--- REQUIREMENT ---
Write out the entries word for word, from the line that contains "This screenshot has" through the end of the entries, and leave the pictures out of your answer.

*** SUPPLIED ENTRIES ***

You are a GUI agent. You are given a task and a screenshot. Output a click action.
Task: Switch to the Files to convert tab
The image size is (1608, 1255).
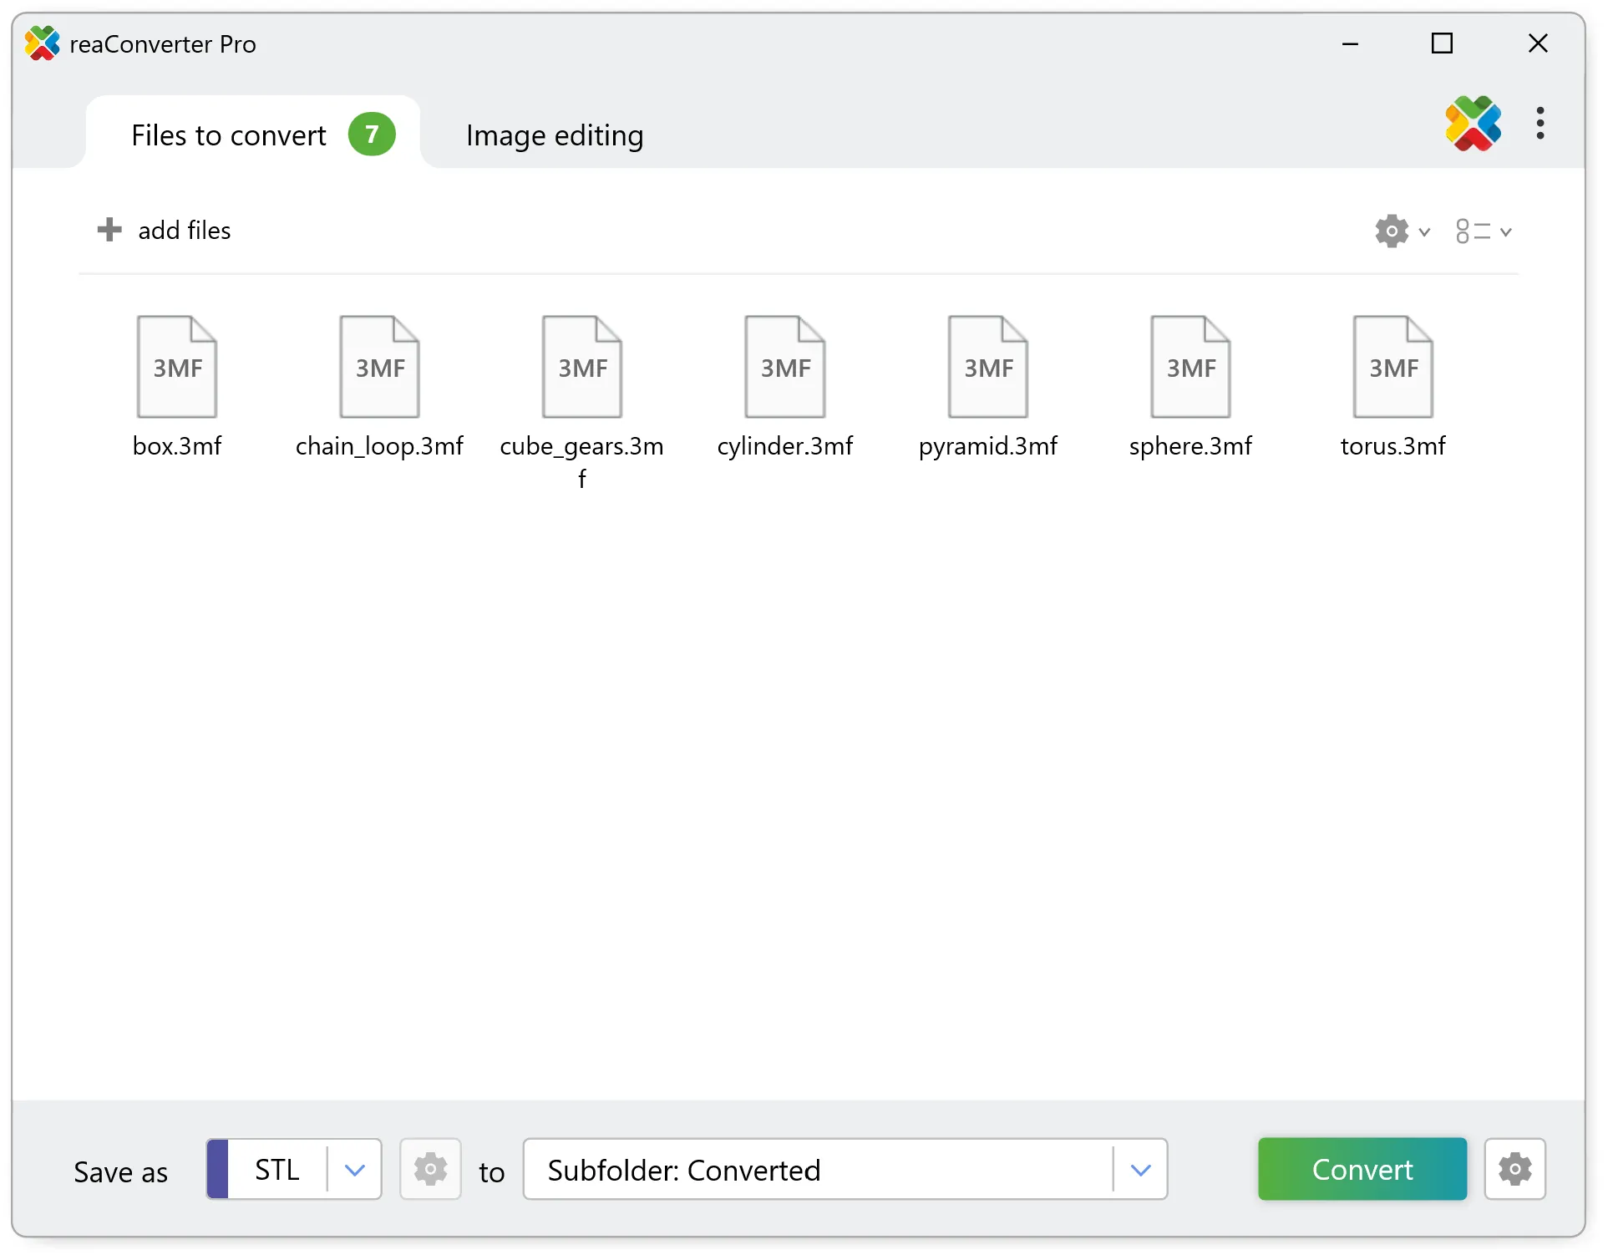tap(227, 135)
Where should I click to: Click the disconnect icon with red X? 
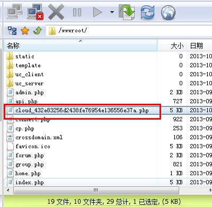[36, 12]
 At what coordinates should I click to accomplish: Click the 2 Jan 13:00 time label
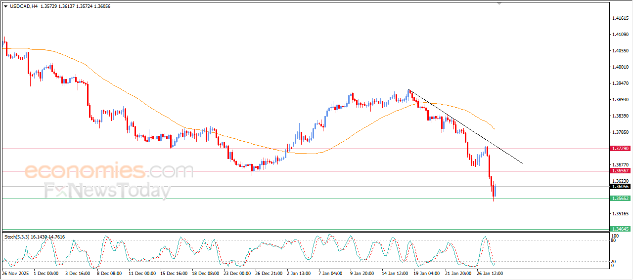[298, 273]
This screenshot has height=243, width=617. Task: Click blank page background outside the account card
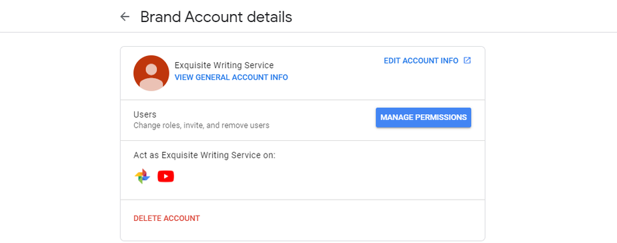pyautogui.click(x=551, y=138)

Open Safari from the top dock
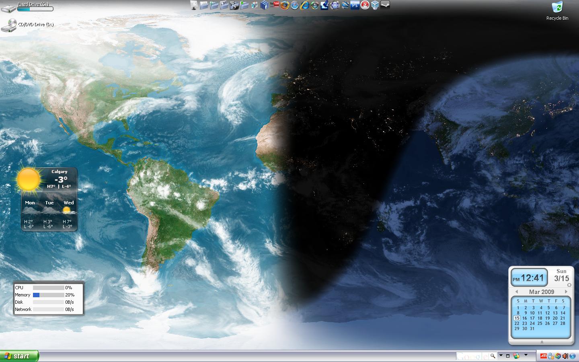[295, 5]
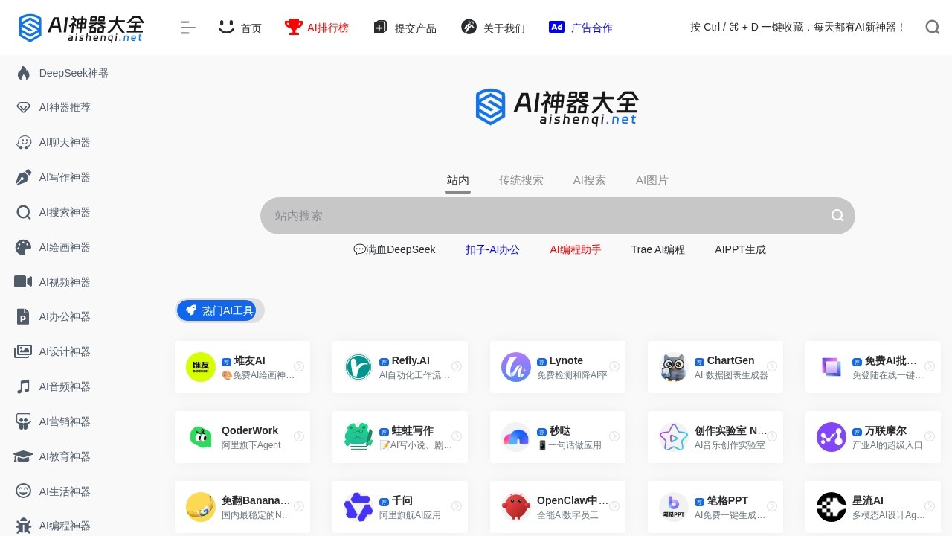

***

--- CORRECT OUTPUT ---
This screenshot has height=243, width=617. Task: Click blank page background outside the account card
pyautogui.click(x=551, y=138)

Open Safari from the top dock
[295, 5]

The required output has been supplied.